After almost 20 hours of driving we arrived in Kahramanmaras, to an indescribable scene. A truly apocalyptic scale of destruction. Building after building, block after block, had been razed to the ground.
Rescue teams worked frantically to reach people buried in the rubble of that first magnitude 7.8 earthquake on February 6.
I was awakened just after 4am that day by Al Jazeera’s news desk to learn that an earthquake had hit southern Turkey, where my family is from and still lives. No one knew at the time how strong it was.
But before I could travel to check them, our team had to travel to the epicenter of the earthquake, Kahramanmaras.
Silence was occasionally called when rescuers heard a voice from beneath the collapsed buildings.

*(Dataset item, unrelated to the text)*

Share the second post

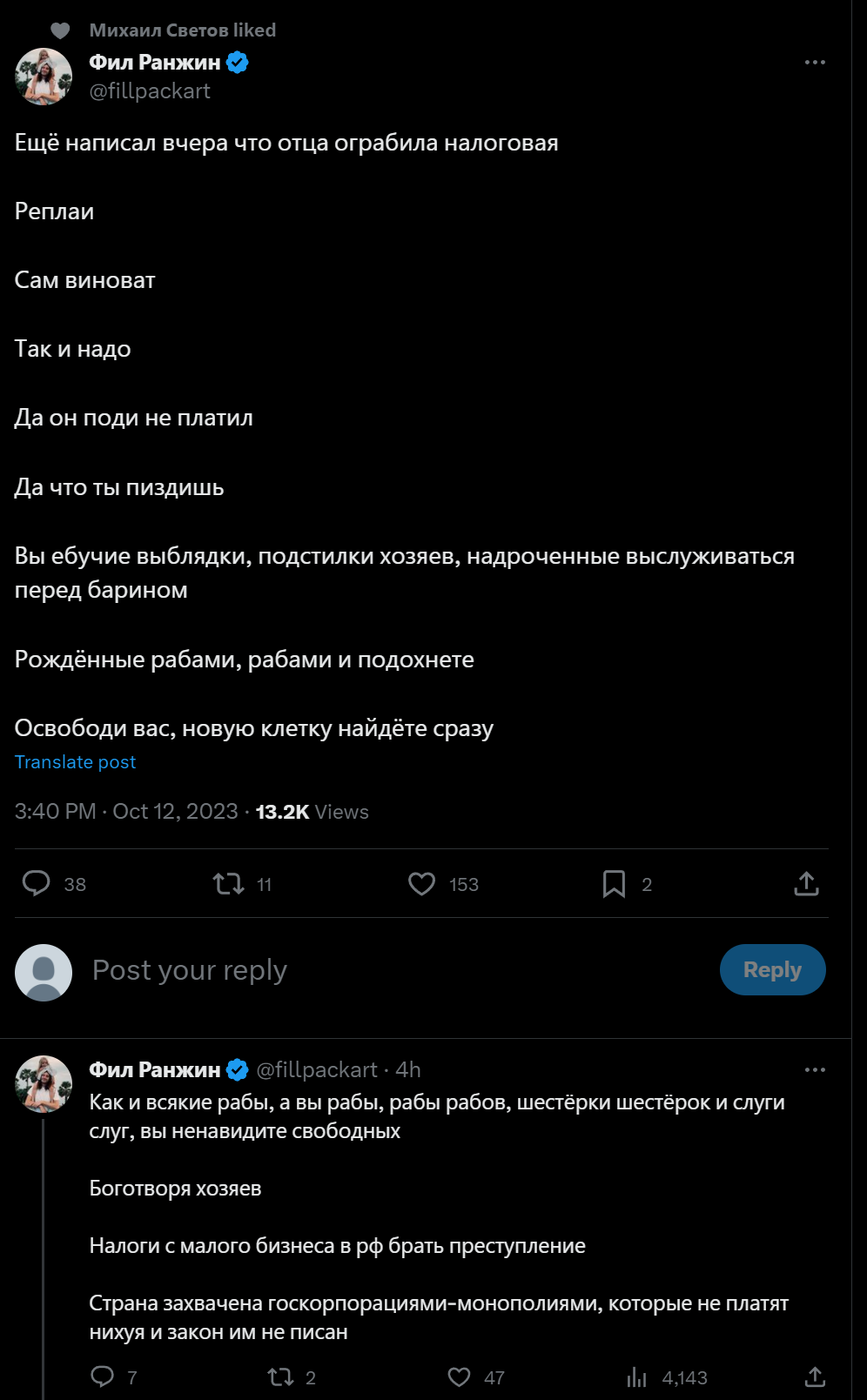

Hundreds of people huddled on and around the rubble, frightened and exhausted, but still hoping to hear the voices of their loved ones.
Berrin Izgin’s son and husband were still under the rubble, she told me. She had already lost a child and daughter-in-law and was waiting, hoping to get her son and husband back. Hours later, her son Mehmet was taken out. But her husband, despite all efforts, remained under the rubble that night.
There were dozens of people under the same collapsed block, many still alive, their families anxiously waiting in the freezing cold.
In Kahramanmaras, nearly 6,000 people died and about 1,000 buildings collapsed. Rescue efforts were frantic, with families refusing to leave until their relatives emerged from under the rubble. Dead or alive.
With nowhere else to go, our team slept in our car on freezing nights, huddled in sleeping bags. Days passed as the tragedy unfolded. On the morning of the fourth day, the temperature was still below zero.
Zahide had been near where we parked our car for over 80 hours, hoping to find her son, daughter-in-law, and grandchild lying under the rubble, staring at them non-stop.
When she saw our camera, she said, “Report this so that people know my pain. My loved ones are burning under this rubble.”
Besides her, a Syrian family had six relatives in the same collapsed building. They said they fled the civil war and came to Kahramanmaras in 2013 to start a new, safer life. Turkish and Syrian families shared the same pain.
People tried to cope, relying on help and sleeping in cars as the aftershocks continued. “God will save us. We are refugees now,” said an elderly Turkish woman, who could barely walk.